The passage of time ravages many things – our imagination seems to be one of them.
Ten years later, I realize it’s not quite as easy to balance on the tightrope hanging between childhood innocence and adult realization. As I linger precariously over the line separating trick-or-treating and taxes, I wondered at what point did I falter and end up with the latter. Evidently, I’ve grown painfully accustomed to dwelling on what used to be and what now isn’t. So accustomed that I also forgot the progress I’ve made on the way. Because somewhere along the line, while I did lose Tooth Fairies and Santa Claus, I also grew infinitely more.
As nineteen-year-old me looks in the mirror, she may not see a spaceship, an Avatar, or a Ravenclaw. But what she does see is someone much happier. Slowly but surely, she’s traded nutrition labels and empty plates for ice cream runs at midnight. She turned the uncertainty of moving across the country into a home she now calls forever. As the years passed, she stopped bracing herself for silent disgust when strangers asked about her sexuality; before she knew it, the disappointment that would never come turned into an acceptance that was always there.
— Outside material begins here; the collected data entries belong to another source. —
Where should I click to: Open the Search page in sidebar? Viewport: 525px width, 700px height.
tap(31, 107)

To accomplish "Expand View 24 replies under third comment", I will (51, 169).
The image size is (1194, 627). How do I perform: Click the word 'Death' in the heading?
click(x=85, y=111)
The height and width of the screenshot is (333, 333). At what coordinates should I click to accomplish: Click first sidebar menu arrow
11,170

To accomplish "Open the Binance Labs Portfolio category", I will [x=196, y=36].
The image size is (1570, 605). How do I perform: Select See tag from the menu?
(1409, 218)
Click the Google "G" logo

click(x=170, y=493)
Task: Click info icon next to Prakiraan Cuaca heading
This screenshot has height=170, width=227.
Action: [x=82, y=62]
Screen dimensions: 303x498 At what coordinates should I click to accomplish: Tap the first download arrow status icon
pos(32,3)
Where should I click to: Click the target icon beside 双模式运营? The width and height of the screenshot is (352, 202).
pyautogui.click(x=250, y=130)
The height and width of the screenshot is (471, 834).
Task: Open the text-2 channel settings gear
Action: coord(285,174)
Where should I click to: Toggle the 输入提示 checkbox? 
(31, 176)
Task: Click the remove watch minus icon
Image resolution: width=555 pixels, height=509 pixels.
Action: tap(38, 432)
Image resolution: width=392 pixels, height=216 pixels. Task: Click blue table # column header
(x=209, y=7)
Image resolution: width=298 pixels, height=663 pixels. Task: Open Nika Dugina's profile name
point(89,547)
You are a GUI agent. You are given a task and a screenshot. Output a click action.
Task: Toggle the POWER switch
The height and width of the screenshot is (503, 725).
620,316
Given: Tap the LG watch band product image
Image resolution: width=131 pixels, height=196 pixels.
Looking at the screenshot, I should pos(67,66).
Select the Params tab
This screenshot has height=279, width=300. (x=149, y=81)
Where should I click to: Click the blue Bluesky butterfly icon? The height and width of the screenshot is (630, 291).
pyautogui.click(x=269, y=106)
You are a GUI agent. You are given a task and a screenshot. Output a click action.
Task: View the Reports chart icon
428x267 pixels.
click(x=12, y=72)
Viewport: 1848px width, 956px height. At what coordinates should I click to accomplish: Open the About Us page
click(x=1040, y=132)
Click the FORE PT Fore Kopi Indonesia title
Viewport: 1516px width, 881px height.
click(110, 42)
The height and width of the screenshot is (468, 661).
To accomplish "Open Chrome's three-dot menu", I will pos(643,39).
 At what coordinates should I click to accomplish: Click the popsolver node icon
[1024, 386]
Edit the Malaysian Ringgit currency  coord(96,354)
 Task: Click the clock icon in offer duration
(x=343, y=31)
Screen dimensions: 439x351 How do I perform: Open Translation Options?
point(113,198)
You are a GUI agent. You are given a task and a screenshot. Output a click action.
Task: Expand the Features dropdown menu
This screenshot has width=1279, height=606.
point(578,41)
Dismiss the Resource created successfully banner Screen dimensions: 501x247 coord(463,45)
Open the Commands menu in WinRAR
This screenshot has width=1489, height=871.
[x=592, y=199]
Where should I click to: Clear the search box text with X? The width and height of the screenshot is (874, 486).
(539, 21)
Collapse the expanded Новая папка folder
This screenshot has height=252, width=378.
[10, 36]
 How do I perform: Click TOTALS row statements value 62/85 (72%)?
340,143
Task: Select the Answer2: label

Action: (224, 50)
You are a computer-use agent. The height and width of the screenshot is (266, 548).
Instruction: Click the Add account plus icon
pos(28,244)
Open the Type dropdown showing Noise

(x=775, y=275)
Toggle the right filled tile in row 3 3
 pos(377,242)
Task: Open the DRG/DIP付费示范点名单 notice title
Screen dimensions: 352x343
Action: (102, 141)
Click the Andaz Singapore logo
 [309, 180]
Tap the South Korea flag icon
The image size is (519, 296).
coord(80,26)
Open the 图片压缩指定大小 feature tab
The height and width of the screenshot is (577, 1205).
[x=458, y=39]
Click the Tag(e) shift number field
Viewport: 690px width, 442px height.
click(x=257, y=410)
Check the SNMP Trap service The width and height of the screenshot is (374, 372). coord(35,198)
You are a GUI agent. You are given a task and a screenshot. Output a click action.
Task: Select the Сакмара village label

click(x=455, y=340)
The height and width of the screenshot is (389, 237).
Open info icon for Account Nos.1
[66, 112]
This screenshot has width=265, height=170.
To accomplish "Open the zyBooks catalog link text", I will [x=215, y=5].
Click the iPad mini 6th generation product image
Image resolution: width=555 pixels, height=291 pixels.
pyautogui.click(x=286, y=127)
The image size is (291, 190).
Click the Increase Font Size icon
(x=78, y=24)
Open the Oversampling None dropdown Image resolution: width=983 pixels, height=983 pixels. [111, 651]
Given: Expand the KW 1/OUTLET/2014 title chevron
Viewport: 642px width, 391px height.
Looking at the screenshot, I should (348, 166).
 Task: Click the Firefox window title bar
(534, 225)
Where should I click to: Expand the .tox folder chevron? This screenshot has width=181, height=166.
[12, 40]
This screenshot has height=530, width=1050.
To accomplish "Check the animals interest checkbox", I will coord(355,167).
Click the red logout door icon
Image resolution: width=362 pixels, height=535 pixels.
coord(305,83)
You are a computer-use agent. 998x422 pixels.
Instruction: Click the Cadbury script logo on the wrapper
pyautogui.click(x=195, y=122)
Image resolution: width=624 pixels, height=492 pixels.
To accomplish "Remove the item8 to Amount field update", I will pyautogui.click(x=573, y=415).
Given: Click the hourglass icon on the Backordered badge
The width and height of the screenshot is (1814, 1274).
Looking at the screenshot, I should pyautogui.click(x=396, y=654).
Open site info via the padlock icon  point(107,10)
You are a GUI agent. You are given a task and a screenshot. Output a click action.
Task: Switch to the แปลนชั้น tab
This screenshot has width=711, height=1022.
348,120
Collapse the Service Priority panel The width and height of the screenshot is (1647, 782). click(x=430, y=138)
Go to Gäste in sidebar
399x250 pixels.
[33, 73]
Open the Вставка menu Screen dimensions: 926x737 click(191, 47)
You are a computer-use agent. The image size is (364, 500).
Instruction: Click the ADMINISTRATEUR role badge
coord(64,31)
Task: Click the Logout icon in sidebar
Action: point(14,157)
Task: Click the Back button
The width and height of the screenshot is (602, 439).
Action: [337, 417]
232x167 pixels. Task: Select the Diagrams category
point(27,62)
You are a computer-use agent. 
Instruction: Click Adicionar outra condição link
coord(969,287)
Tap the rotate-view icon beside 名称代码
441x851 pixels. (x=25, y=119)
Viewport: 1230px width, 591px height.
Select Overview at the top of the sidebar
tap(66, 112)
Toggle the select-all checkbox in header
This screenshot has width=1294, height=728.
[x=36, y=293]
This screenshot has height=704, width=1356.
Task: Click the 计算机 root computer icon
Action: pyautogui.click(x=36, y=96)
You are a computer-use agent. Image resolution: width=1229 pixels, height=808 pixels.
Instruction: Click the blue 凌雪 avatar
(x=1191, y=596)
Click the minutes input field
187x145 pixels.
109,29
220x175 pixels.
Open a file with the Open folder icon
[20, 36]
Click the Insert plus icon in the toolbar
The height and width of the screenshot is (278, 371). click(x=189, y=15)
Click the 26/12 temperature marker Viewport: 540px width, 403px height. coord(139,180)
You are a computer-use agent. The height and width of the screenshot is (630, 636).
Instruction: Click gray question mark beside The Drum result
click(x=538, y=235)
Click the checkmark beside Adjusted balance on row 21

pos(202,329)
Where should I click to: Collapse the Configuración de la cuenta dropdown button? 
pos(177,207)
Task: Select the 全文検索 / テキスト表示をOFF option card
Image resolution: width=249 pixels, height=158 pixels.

Little by little, I stopped trying to jam together the puzzle pieces of my life and started letting them just fall into place. Ultimately, transformation is neither a linear nor straight line; if it were, change would lose its beauty. The road to building our puzzled existences is forever continuous, as we fit together every person that turns from stranger to soulmate and engrave every unfamiliar moment into cherished memory. We sacrifice so much of ourselves to reach the person we think we have to be. In the process, we fail to see that life’s meaning isn’t just found at the beginning or the end, but within the vast spectrum that does exist between these two polarities. And so, while spring may be marked with rebirth, I find that transformation exists in every season.
~ Emily Chang ~
Song: “Riot” – Hugh Masekela
My first day outside the apartment after the storm sounds like jazz; sunlight as bright as trumpets capering, groovy waves oscillating around my arms and neck and even my toes. It makes me think of how much I love how the word “embouchure” sounds, how it reminds me of kissing. It has been over a year since I’ve kissed someone and meant it. But who cares about that when today I’ve got a swing in my step just on my way to the grocery store? I bought 5 oranges and ate 2 of them immediately, hoping they’d make up for the sunshine I missed all those days I stayed inside my room, surviving off of nothing but toast.
Beautiful days like these make me wish I had someone to love. Because in my fantasy version of a perfect day, it’s 75 degrees and sunny, I’m walking around in a pair of broken-in Birkenstocks, and I’m holding someone’s hand, swinging it around to test how double-jointed they are. But today is so nice that, after all those gloomy weekends, it doesn’t even feel like I’m settling. Because when I walked home all the crosswalk lights were green straight to the lobby, & then, keep the beat, when I hit the elevator button, the doors slid open immediately! I’ve got the traffic gods in the palm of my hand.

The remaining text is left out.